The city of Oakland released its term sheet for the project Friday and it was quickly rejected by A's team president Dave Kaval.
Kaval explained to NBC Sports California's Brodie Brazil and Dave Stewart on Friday why the city's term sheet doesn't work for the A's.
"Well, it's really a step backwards," Kaval said on "A's Pregame Live" on Friday. "It lacks any details on who pays for the off-site infrastructure. It has additional taxing measures like the condo transfer tax. So we remain pretty far apart with the city with only a couple days to go before the vote on the 20th. So I think we're really hopeful at this point that the city council votes on our proposal that we made public in April, and that would be a great path forward for the new waterfront ballpark."
Kaval said the two sides are engaged in marathon negotiating sessions, with different members of each staff sitting down at the table as they try to hammer out a term sheet both sides can agree on.
"We're spending a great deal of time on it," Kaval told Brazil and Stewart. "And it's important to remember that this is something that's been going on for almost 18 months, this negotiation. So we're really at the point where some of these things are public policy decisions. You know, does the city want to see a waterfront ballpark? Does the city want to have an off-site IFD? And we really need to get an indication if that's a yes or no."
As Brazil wrote Friday, there are three main sticking points regarding the term sheets: One or two Infrastructure Financing Districts, a 20- or 25-year non-relocation commitment and the city of Oakland asking for over $400 million in a community benefits package.
The A's proposed a 20-year non-relocation commitment, while the city of Oakland asked for a 25-year commitment Friday. The A's have stated they would be willing to do a 30-year agreement if that's what it takes.
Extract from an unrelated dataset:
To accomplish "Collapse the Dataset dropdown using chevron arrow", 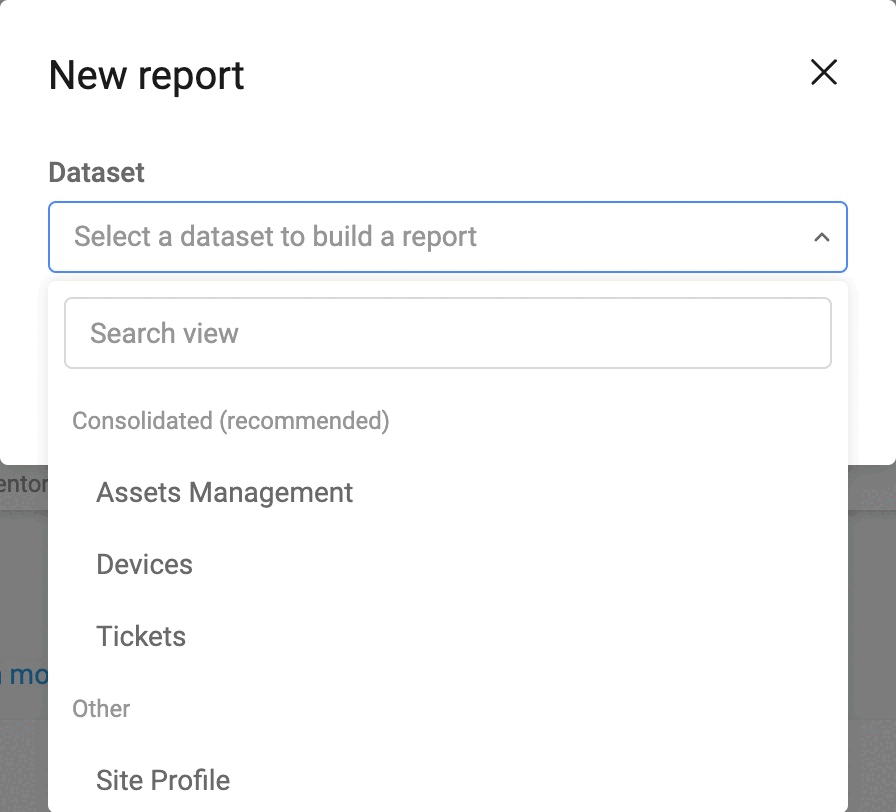I will 821,237.
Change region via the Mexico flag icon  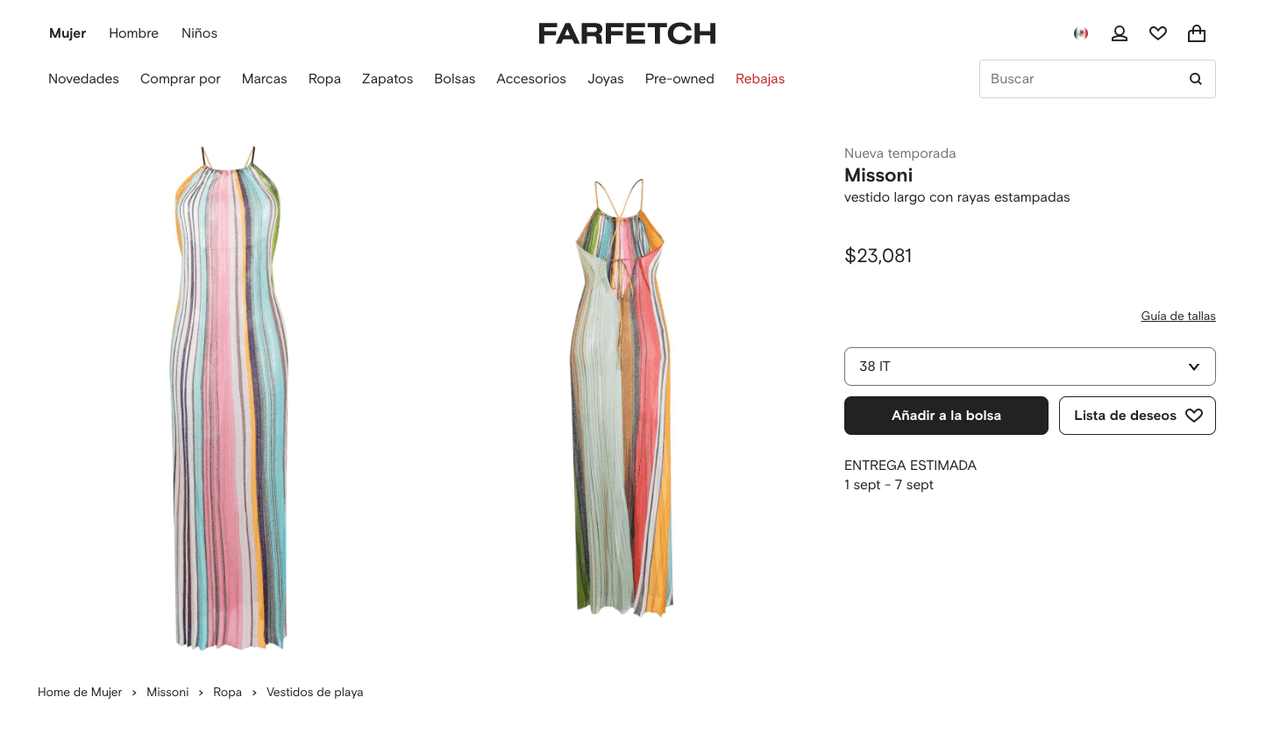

"I think we've made progress on the non-relocation, on getting to something that works for both sides," Kaval told Brazil and Stewart. "But I think the areas where we have the bigger gap are obviously with the off-site infrastructure and some of the additional taxes, like the condo tax and the transportation fee taxes. Those are the things we're going to continue to discuss to see if we can get to something that makes sense and we're obviously continuing to fight hard to get to a proposal that works for the A's that could be voted on on Tuesday."
As of Friday night, it's unclear which term sheet the Oakland City Council will vote on Tuesday. Brazil asked Kaval what he would think if the city council either voted on their own term sheet or voted on the current A's term sheet but voted no on it.
"Well, I think that would be really sad after everything that's gone into this," Kaval said. "And I just think it would be an incredible opportunity that they will have let slip through their fingertips. And I'm just hopeful that we don't have to entertain that option."
Time is running out for the two sides to strike a deal. The A's already are exploring Las Vegas a potential relocation site, and Oakland mayor Libby Schaaf believes MLB could open up six other cities if a ballpark deal isn't worked out in Oakland.
"We really need to know on Tuesday," Kaval said. "We've been clear for months that this is a critical date for us. We're running out of time at the Coliseum. We only have a lease through 2024. It's 10 years past its useful life. We need to come to some type of resolution that works for everyone. We have a plan. We have a plan where we are paying for our new ballpark with all these community benefits and all these positive attributes. We just need it voted on."